The “fully preserved” language was designed to neutralize the most effective attack against the executive order. Critics would inevitably argue that eliminating the Department of Education meant eliminating financial aid for college students, funding for low-income schools, and support for disabled children. By addressing all three programs specifically and committing to their full preservation, Trump preempted the argument. The department was being eliminated; its most important functions were not.

”Shut It Down as Quickly as Possible”

Beyond the preserved functions, Trump’s directive was unambiguous.

“Beyond these core necessities, my administration will take all lawful steps to shut down the department,” he said. “We’re going to shut it down and shut it down as quickly as possible. It’s doing us no good.”

He reiterated the state-level enthusiasm: “We want to return our students to the states where just some of the governors here are so happy about this. They want education to come back to them, to come back to the states, and they’re going to do a phenomenal job.”

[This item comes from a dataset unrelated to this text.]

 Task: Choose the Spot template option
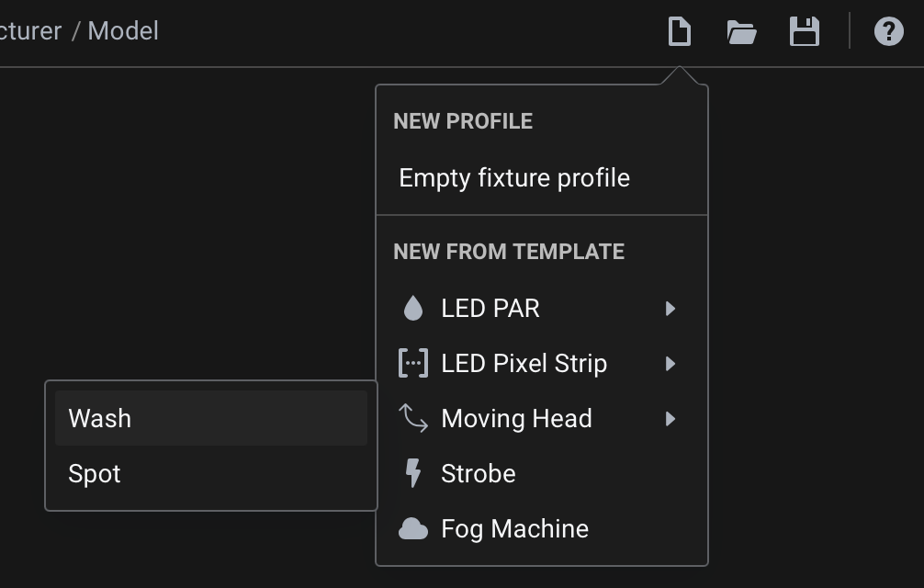click(211, 473)
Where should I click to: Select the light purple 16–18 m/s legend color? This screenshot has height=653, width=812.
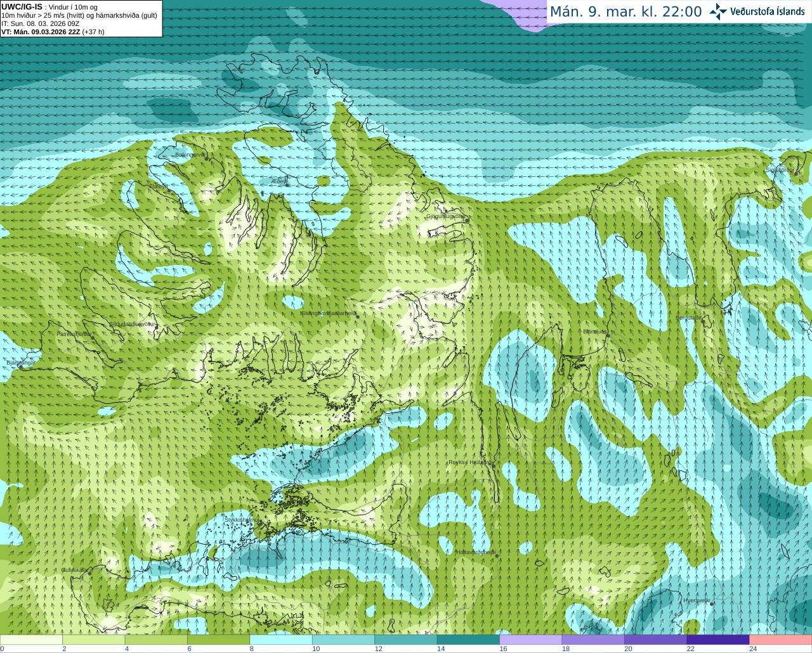[x=530, y=640]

The “doing us no good” assessment was blunt but supported by the data Karoline Leavitt had cited earlier: $3 trillion spent since the 1970s with only 28% of 8th graders proficient in math and 30% in reading. The department had not achieved its stated purpose of improving American education. By the most basic measure of institutional success — did the institution accomplish what it was created to do? — the Department of Education had failed.

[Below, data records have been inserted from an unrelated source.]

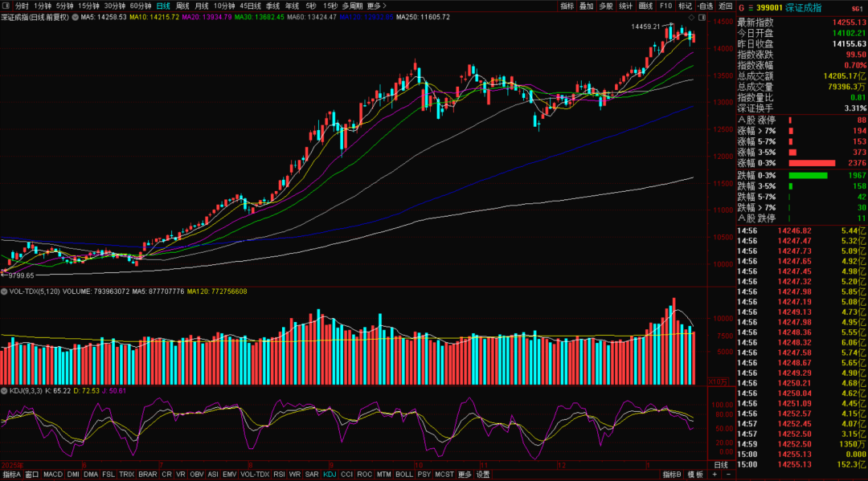Image resolution: width=868 pixels, height=481 pixels.
Task: Select the BOLL indicator tab
Action: [404, 475]

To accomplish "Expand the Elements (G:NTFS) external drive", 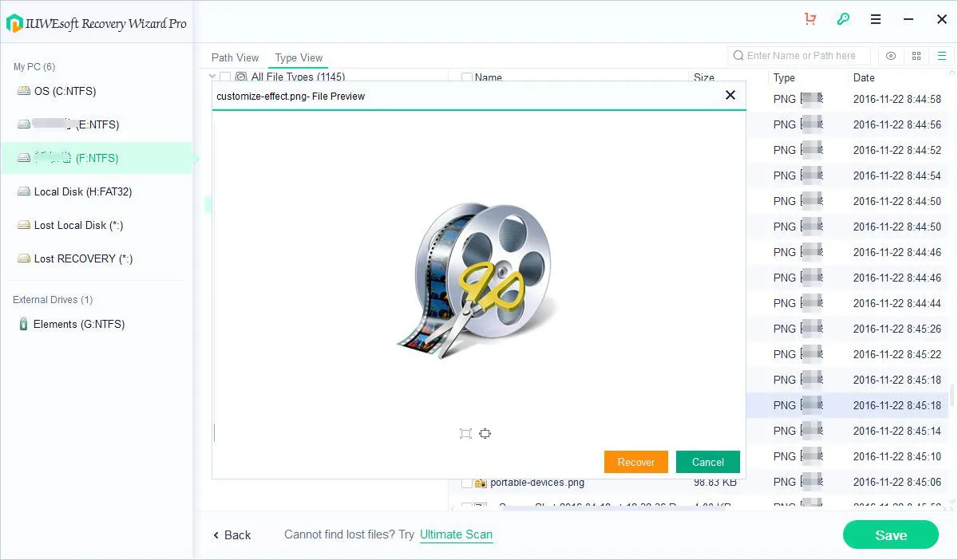I will [80, 324].
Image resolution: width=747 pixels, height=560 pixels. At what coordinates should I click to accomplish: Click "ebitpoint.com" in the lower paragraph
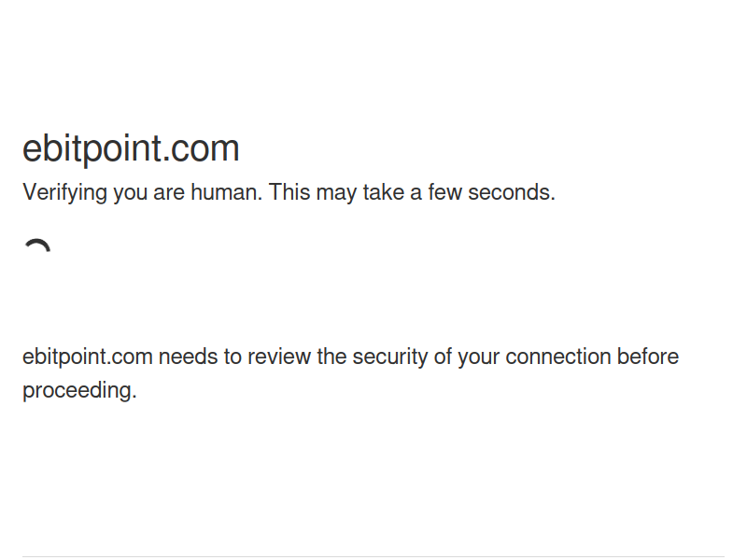[x=88, y=357]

”Teachers Are Among the Most Important People”

Trump closed with a personal statement that reframed the entire initiative.

“I want to just make one little personal statement,” he said. “Teachers, to me, are among the most important people in this country. And we’re going to take care of our teachers.”

He made the statement explicitly non-partisan: “And I don’t care if they’re in the union or not in the union. That doesn’t matter. But we’re going to take care of our teachers.”

Trump then outlined how state control could benefit teachers directly: “I believe the states will take actually better care of them than they are taking care of right now. They’ll work all sorts of systems and even merit systems. Those great teachers are going to be maybe a little bit better rewarded, or maybe that’s the way it should be. But the states are going to make that decision.”

The mention of “merit systems” was significant. Under the current system, teacher compensation was largely determined by seniority and credentials rather than effectiveness. By returning education to the states, some states would inevitably experiment with merit-based compensation — rewarding teachers who produced measurable improvements in student outcomes rather than simply those who had served the longest.

Trump wrapped the personal statement into the broader vision: “But we’re going to love and cherish our teachers along with our children, and they’re going to work with the parents, and they’re going to work with everybody else. And it’s going to be an amazing thing to watch, and it’s really going to be something special.”

The teacher statement served a dual purpose. It expressed genuine regard for educators, and it inoculated the administration against the inevitable charge that eliminating the Department of Education was anti-teacher. Trump was arguing the opposite: the department had failed teachers just as it had failed students, and returning education to the states would create opportunities for great teachers to be recognized and rewarded in ways that the federal bureaucracy never had.

Key Takeaways

  • Trump signed an executive order to begin eliminating the Department of Education, calling it “a very historic action that was 45 years in the making.”
  • Pell grants, Title I funding, and resources for children with disabilities will be “fully preserved” and redistributed to other agencies.
  • Trump said state governors “want it so badly” and predicted costs would be cut in half while education quality improved “many, many times.”
  • He made a personal statement: “Teachers are among the most important people in this country — we’re going to take care of our teachers” regardless of union status.
  • States would implement “merit systems” where “great teachers are going to be maybe a little bit better rewarded.”